## Passage given
--- start ---

A few years ago I was experimenting with 900 MHz LoRa for a work project -- we had need to communicate a very small data payload from inside elevator cabs, with forgiving latency requirements. So we took a LoRa board to a hotel building 2 city blocks away from our lab and cranked the coding gain up to the max, which gave us about a 1 byte payload every second. Perfectly sufficient for our application. Astoundingly, we had great copy in our lab even when the doors of the elevator cab were closed, inside a building 2 blocks away. I can't remember the power level, 500mW I think, but I may be wrong.

--- end ---

## Objective 1
In the LoRa account above, what payload rate did setting the coding gain to the maximum give?
## Objective 2
Pick up the LoRa account after its last sentence and carry it on for a few more sentences.

## Data excerpt
--- start ---

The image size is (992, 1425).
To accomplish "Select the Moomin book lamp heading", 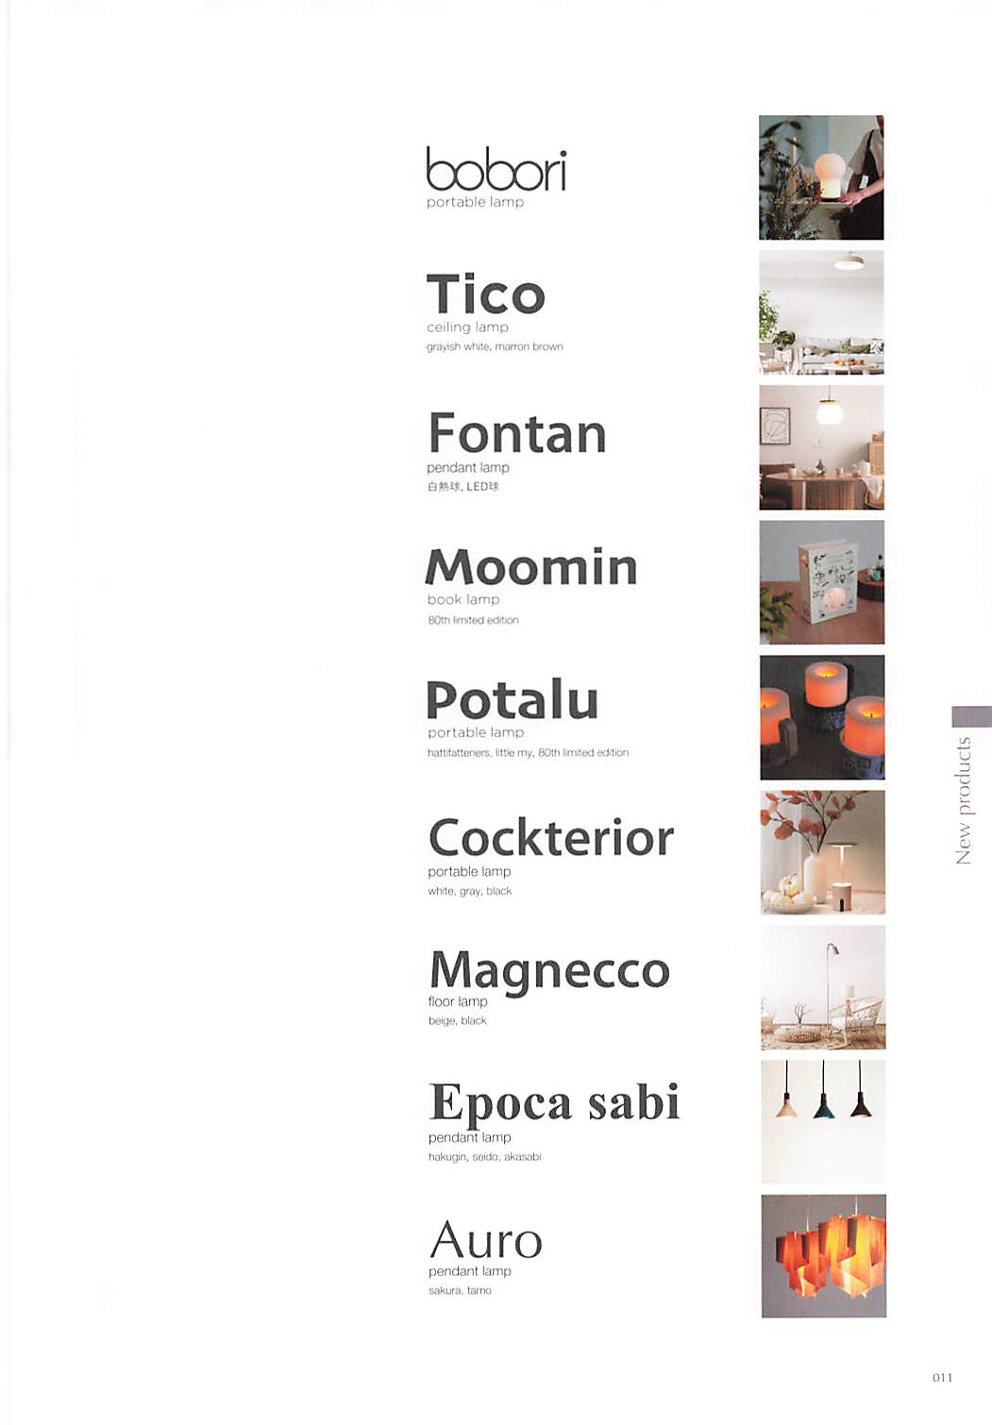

--- end ---

## Expected answer 1
About a 1 byte payload every second.

## Expected answer 2
It's 1 watt per antenna. They have 240, or 53.8 dbm. So assuming 39.3 and your 283 (which seems to be around what I'm seeing online) that's -283+(39.3*2)+53.8=-150.6 dbm receive power. That should be plenty.

It's theoretically possible.

63.1 dbW = 93.1 dBm (240 watts + 39.3 dB gain)

path loss at 5760 MHz = 283.2 dB (at perigee)

RX gain = 39.3 dB

93.1 - 283.2 + 39.3 = -150.8 dBm

Noise floor at 1.2 dB noise figure and 500 Hz bandwidth = -151.9 dBm

SNR = +1.1 dB (easily detectable by ear with CW).

A few hundred Watt at a minimum would be my first guess.